Frank has been a patron at HSoA since 2015. In 2016 we were delighted to exhibit a series of Franks paintings ‘The White Paintings’ in the HSoA Gallery, we published a beautiful catalogue of the collection which was on sale at Tate Britain bookshop during Franks extraordinary exhibition at Tate in July 2019.
Frank’s contribution to our art school is immeasurable, his generosity in; awarding the annual Bowling Bursary, taking a keen interest in our students, lecturing, and supporting exhibitions brings a wealth of knowledge and insight to the art school. Thank you Frank.
New Exhibition / Mapping Black Identities MIA (Minneapolis Institute of Art)
Frank continues to exhibit internationally and is currently in two mixed exhibitions in Canada and the USA. MIA’s (Minneapolis Institute of Art) recent acquisition of Frank Bowling’s painting False Start (1970), for their recent exhibition “Mapping Black Identities” challenges the notion of Black identity as monolithic. Championing the diverse experiences of artists from America, Africa, and the diaspora, this exhibition seeks to amplify under-represented voices and create connections around the concept of Blackness in contemporary art across time and place.
Frank Bowling ‘False Start’ Mapping Black Identities 1970
Frank Bowling: Mapping the history of conquest and domination
Mapping is a colonial practice tied to painful histories of conquest and domination. Here, mapping functions as a powerful way to reclaim spaces—such as the museum—that have traditionally excluded or overlooked work by Black Artists.
Over five decades, Frank Bowling’s practice has been defined by the integration of autobiography and postcolonial geopolitics into abstraction. In "False Start," one of the artist’s celebrated Map Paintings, Bowling charts an expansive yet intimate geography. Rejecting the graphic formalism of pure abstraction, he structures these paintings around references to post-colonialism and his own Afro-Caribbean roots. The composition of False Start features prominent outlines of the continents of the Southern Hemisphere—Africa, Australia, and South America—rendered in fleshy tones of white and pink.
Relations / Diaspora and Painting Exhibition
PHI Foundation for Contemporary Art Montréal, Canada
About the exhibition
The PHI Foundation for Contemporary Art presents RELATIONS: Diaspora and Painting This group show explores the complex and multiple meanings of diaspora, its condition, and its experiences as expressed through painting.
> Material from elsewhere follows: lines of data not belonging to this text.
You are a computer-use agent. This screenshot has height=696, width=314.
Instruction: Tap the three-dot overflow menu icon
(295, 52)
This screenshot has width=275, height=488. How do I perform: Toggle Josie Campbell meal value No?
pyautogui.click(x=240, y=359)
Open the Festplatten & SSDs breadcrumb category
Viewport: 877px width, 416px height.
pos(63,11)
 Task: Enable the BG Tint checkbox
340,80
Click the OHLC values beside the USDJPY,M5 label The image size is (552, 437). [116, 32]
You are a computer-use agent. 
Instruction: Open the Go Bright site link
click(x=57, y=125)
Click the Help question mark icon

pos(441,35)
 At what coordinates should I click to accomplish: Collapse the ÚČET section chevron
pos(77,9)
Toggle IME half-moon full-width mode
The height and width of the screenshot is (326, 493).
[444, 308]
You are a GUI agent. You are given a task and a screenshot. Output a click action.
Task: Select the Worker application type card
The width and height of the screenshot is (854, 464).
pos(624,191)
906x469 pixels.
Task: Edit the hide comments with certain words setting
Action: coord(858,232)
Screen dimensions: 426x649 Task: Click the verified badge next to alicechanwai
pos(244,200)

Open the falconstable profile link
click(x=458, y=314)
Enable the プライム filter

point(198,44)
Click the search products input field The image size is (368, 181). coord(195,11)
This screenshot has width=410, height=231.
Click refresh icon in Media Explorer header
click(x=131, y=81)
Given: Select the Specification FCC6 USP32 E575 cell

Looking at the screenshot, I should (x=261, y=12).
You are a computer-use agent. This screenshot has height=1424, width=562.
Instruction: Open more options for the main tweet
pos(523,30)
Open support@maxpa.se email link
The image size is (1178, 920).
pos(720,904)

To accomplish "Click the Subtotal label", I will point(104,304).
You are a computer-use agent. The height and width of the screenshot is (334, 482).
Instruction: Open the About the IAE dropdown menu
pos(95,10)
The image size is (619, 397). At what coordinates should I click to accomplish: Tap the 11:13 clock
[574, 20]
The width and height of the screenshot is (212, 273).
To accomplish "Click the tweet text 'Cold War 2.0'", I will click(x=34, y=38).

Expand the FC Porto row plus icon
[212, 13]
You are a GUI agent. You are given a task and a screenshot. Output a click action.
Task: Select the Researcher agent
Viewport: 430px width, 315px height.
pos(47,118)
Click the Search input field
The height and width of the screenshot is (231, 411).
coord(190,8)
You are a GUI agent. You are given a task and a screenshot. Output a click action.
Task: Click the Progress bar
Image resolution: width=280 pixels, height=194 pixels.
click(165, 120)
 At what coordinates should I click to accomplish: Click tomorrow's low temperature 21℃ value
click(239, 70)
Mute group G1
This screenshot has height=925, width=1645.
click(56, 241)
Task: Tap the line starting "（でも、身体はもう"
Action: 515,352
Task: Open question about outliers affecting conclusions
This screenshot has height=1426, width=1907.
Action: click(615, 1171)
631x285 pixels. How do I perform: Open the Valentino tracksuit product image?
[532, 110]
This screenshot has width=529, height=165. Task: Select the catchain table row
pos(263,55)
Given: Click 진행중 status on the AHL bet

This upcoming group show explores the complex and multiple meanings of diaspora, its condition, and its experiences as expressed through painting. "The questions and concepts of diaspora are of deep, personal interest to me as a person of colour born in Canada of mixed Asian heritage," says curator and managing director Cheryl Sim. The wide spectrum of productive interpretations and relations that are generated by experiences of diaspora remain unfixed, providing endless engagement with the notions of kinship and identity in a world of advanced globalization and migration.